Compilation album by Ayumi Hamasaki
- Released: January 28, 2015
- Genre: J-pop, pop-classical crossover
- Length: 51:26
- Label: Avex Trax
- Producer: Max Matsuura

Ayumi Hamasaki chronology
| Colours (2014) | Love Classics (2015) | A One (2015) |

= Love Classics (album) =

Love Classics is a compilation album by Japanese entertainer Ayumi Hamasaki.
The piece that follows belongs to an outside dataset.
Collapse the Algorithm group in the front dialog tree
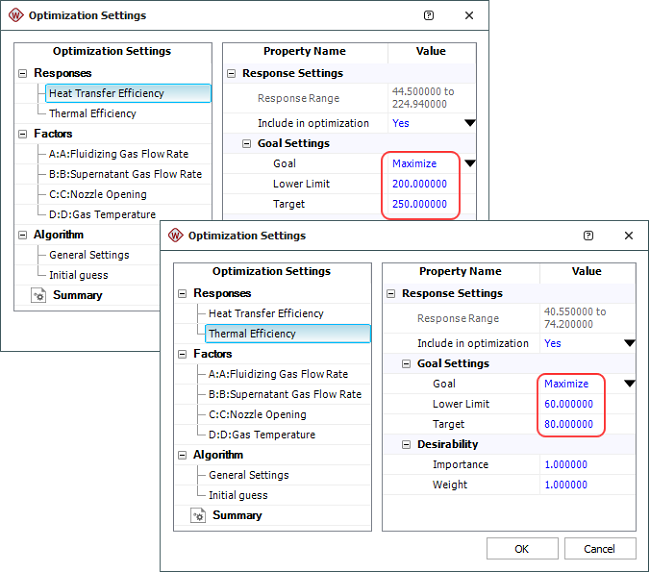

It was released on January 28, 2015, by Avex Trax.

==Background==
This was Hamasaki's first for 2015, and dubbed as a "mash-up album" between Hamasaki's love songs and classical music, it was composed of previously released ballad love songs, which were rearranged using classical pieces from renowned European compositors, such as Antonio Vivaldi, Johann Sebastian Bach, Frédéric Chopin, and Claude Debussy, among others. The album was commercially prepared to be a Valentine's Day present. The album cover, created by visual artist Aki Miyajima, is based on one of the covers of Hamasaki's single "Zutto.../Last Minute/Walk" released in December 2014.

==Track listing==

CD
| No. | Title | music | Length |
|---|---|---|---|
| 1. | "Voyage" (Johann Pachelbel's Pachelbel's Canon) | Ayumi Hamasaki + D.A.I. | 4:50 |
| 2. | "Seasons" (Antonín Dvořák's Going Home, from Symphony No. 9 From the New World, 2nd Movement) | D.A.I. | 4:21 |
| 3. | "Days" (Antonio Vivaldi's The Four Seasons, Winter, 2nd Movement) | Kunio Tago | 5:59 |
| 4. | "To Be" (Johann Sebastian Bach's The Well-Tempered Clavier, Book 1, Prelude) | D.A.I. | 5:11 |
| 5. | "You" (Christian Petzold's Minuet) | Yasuhiko Hoshino | 5:44 |
| 6. | "Virgin Road" (Frédéric Chopin's Raindrop Prelude) | Tetsuya Komuro | 6:03 |
| 7. | "Dearest" (Antonín Dvořák's Humoresque No. 7) | Naoto Suzuki | 5:04 |
| 8. | "Honey" (George Frideric Handel's Messiah Oratorio - "Hallelujah" chorus) | Tetsuya Yukumi | 4:43 |
| 9. | "Winding Road" (Claude Debussy's Préludes Book 1, La Fille aux Cheveux de Lin) | Ayumi Hamasaki | 4:35 |
| 10. | "Who..." (Edward Elgar's Salut d'Amour) | Kazuhito Kikuchi | 4:52 |
| Total length: |  |  | 51:26 |

==Chart performance==
The album debuted at number 16 on the Oricon charts, with 6,192 copies sold. Love Classics charted for 4 weeks, selling 8,272 copies in total.